SHORT PROBLEM -
Could you copy every line from the start of the records down through the line containing "Given: Select part number 16 602 697 80", requests included, and shift each coordinate in the answers by adding 74 to it?

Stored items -
....................
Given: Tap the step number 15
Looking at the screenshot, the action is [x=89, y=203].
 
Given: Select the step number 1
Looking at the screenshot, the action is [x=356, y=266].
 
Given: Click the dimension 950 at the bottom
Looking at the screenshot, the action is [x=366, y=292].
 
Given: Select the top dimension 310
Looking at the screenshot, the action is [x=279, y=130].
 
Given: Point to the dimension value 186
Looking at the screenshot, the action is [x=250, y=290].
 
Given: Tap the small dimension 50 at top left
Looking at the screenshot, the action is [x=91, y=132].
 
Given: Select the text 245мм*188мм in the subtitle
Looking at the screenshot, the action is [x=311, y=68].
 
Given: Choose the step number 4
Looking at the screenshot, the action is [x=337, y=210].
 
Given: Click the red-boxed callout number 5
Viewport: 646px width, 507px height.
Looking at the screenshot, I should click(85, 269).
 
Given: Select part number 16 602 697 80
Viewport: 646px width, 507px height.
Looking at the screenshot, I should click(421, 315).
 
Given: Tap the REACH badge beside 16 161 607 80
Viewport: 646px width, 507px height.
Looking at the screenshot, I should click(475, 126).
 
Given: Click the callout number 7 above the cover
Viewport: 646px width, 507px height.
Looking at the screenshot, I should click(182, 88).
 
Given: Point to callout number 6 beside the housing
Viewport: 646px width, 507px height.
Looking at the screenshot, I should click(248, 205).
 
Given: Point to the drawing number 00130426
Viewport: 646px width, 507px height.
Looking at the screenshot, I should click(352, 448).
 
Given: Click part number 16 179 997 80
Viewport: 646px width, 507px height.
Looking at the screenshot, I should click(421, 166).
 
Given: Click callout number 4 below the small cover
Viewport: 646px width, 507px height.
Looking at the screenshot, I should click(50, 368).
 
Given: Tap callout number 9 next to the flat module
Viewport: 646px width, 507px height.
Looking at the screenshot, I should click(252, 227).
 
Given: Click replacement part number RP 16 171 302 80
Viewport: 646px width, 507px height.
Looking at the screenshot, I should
....................
OUTPUT OF THE EXERCISE -
Given: Tap the step number 15
Looking at the screenshot, the action is [x=163, y=277].
 
Given: Select the step number 1
Looking at the screenshot, the action is [x=430, y=340].
 
Given: Click the dimension 950 at the bottom
Looking at the screenshot, the action is [x=440, y=366].
 
Given: Select the top dimension 310
Looking at the screenshot, the action is [x=353, y=204].
 
Given: Point to the dimension value 186
Looking at the screenshot, the action is [x=324, y=364].
 
Given: Tap the small dimension 50 at top left
Looking at the screenshot, the action is [x=165, y=206].
 
Given: Select the text 245мм*188мм in the subtitle
Looking at the screenshot, the action is [x=385, y=142].
 
Given: Choose the step number 4
Looking at the screenshot, the action is [x=411, y=284].
 
Given: Click the red-boxed callout number 5
Viewport: 646px width, 507px height.
Looking at the screenshot, I should click(159, 343).
 
Given: Select part number 16 602 697 80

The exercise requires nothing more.